INSTRUCTIONS TO FOLLOW → Revise the rows below by putting "schedule" wherever "calendar" appears, keeping everything else the same and omitting the pictures from your answer.

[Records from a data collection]
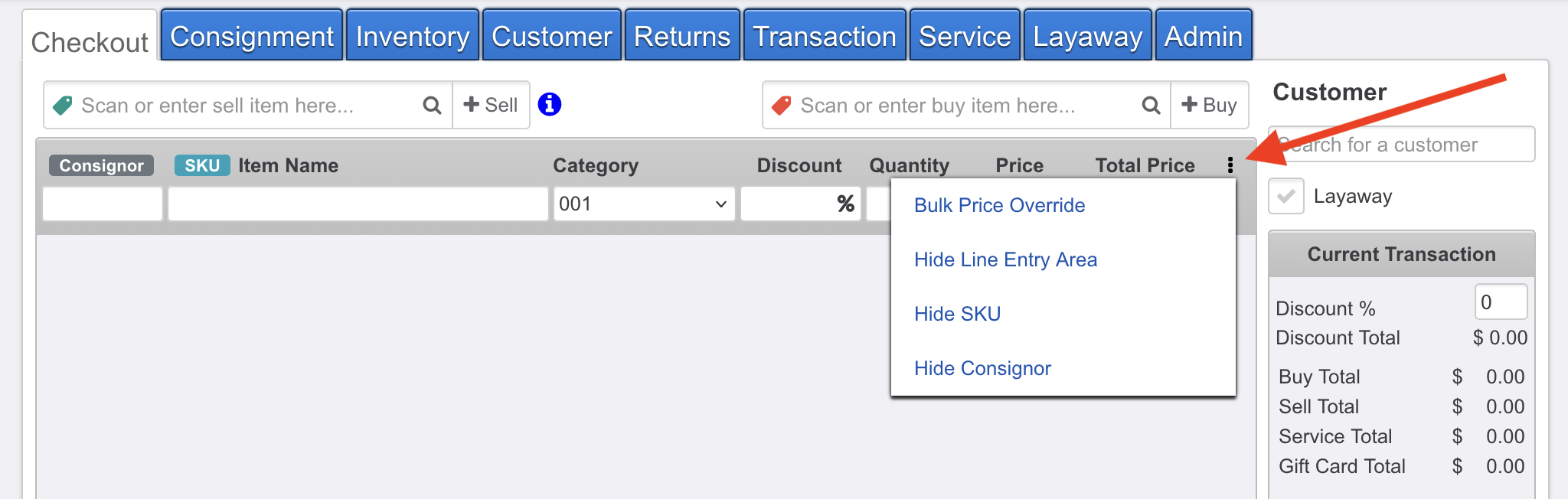Click the buy item search magnifier icon
1568x499 pixels.
1151,106
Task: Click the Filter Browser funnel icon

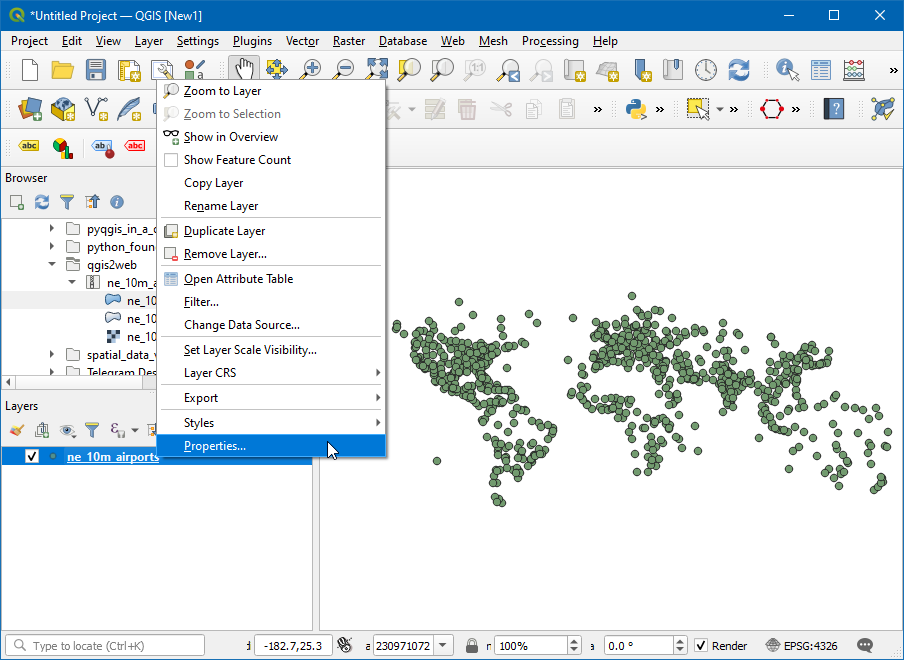Action: [x=67, y=202]
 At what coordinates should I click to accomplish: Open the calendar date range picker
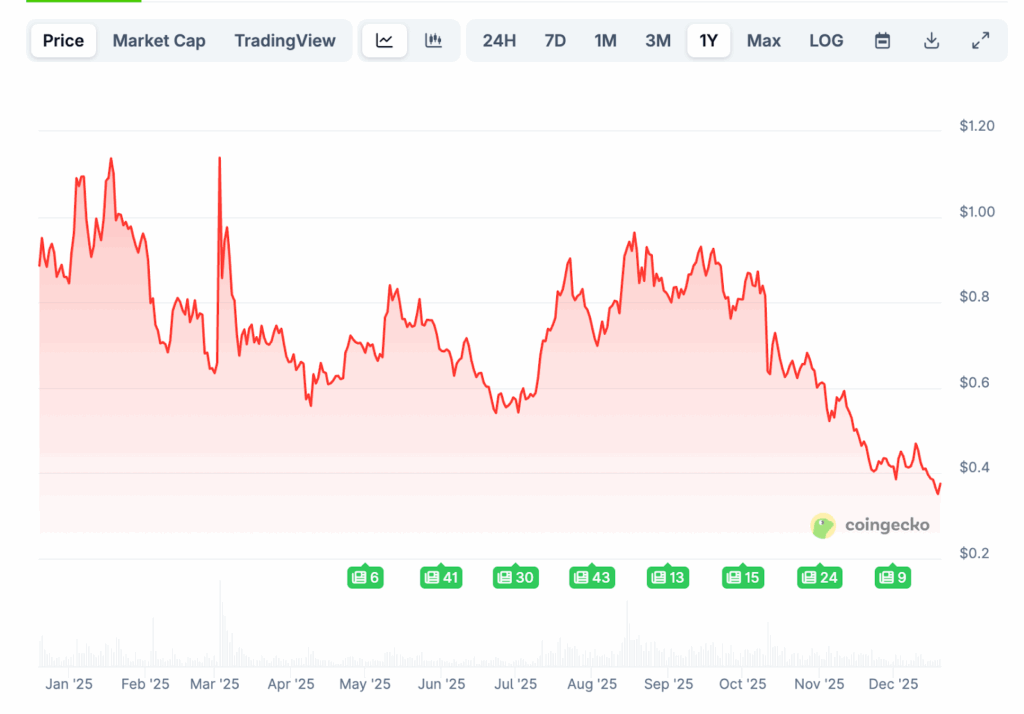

OUTPUT OF THE EXERCISE →
Click the buy item search magnifier icon
1568x499 pixels.
1151,106
Task: Click the Filter Browser funnel icon

Action: [x=67, y=202]
 At what coordinates should I click to accomplish: Open the schedule date range picker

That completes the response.